Among instant messaging apps where private conversation is the primary use case, Telegram is one of the rare few that doesn’t offer end-to-end encryption by default. That fact, placed alongside its carefully cultivated “guardian of privacy” image, is rather ironic.

So, Whose Freedom Is Telegram Actually Protecting?

In the course of developing Telegram Watchdog, I’ve come to see with increasing clarity that the platform’s many problems are not oversights, nor are they resource constraints. They are systemic choices.

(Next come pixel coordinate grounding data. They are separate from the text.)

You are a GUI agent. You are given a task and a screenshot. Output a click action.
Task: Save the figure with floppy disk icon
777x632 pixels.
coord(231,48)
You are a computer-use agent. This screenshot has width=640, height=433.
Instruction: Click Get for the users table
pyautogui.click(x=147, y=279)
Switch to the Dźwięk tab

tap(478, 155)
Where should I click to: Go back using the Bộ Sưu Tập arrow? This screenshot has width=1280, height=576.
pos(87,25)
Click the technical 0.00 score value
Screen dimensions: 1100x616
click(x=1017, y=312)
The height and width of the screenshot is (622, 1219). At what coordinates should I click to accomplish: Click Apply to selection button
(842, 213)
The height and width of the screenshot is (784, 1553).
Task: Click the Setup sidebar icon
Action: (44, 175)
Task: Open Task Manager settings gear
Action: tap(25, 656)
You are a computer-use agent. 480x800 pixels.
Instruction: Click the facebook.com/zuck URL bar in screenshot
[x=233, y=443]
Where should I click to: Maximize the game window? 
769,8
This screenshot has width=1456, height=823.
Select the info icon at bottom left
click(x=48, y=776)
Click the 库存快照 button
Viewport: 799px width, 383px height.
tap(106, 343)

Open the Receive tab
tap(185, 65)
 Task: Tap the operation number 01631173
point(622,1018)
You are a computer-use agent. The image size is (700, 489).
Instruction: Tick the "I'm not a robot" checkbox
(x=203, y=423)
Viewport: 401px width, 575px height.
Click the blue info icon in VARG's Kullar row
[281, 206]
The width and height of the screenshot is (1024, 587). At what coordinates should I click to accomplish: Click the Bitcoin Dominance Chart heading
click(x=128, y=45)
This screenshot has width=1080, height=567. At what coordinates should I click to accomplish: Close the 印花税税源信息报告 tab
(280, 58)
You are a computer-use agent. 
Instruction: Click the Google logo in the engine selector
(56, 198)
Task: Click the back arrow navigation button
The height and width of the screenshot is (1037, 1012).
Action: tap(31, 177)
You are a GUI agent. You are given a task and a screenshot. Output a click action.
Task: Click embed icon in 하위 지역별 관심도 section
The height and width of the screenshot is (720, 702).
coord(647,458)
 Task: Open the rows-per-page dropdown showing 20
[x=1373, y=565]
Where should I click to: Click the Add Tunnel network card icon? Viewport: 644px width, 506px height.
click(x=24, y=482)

Spam can proliferate because governing it costs something, while ignoring it costs nothing. The narrative of “decentralization” and “freedom” conveniently provides ideological cover for exactly this kind of neglect. Fragment and TON’s commercial logic keeps running, the advertising ecosystem keeps flourishing (don’t forget that the Telegram ads with official promote system include plenty of bottom-of-the-barrel promotions like “collectible airdrops”), and monthly active users keep growing. From a business standpoint, the system works quite well. It just doesn’t hold up to scrutiny.

Real accountability only appears under two conditions: government pressure, or arrest. For day-to-day content governance, Telegram has simply opted out.

Will I keep maintaining Telegram Watchdog? I honestly don’t know. Maybe one day Telegram will have a change of heart and start taking community governance seriously (still dreaming?). Maybe after this post goes up, Uncle Durov’s heavy hand will reach down and wipe my bot out of existence.

But until the platform delivers a systemic solution, Telegram Watchdog is just the best effort that ordinary users, who are completely unarmed, can manage. And it can’t change one thing: this platform never intended to be accountable to its users.

Note: This post was composed with the assistance of large language models. All core content was provided by humans. The post has been reviewed and extensively modified by humans.

Feature image: Unsplash


  1. Technically, Telegram has never published exactly how they define this metric. When a new member joins a group protected by Telegram Watchdog, the bot proactively sends them a message and the verification is completed in the private chat with the bot. We assume that completing one interaction in that private chat counts as Telegram officially recording Telegram Watchdog as having one active user.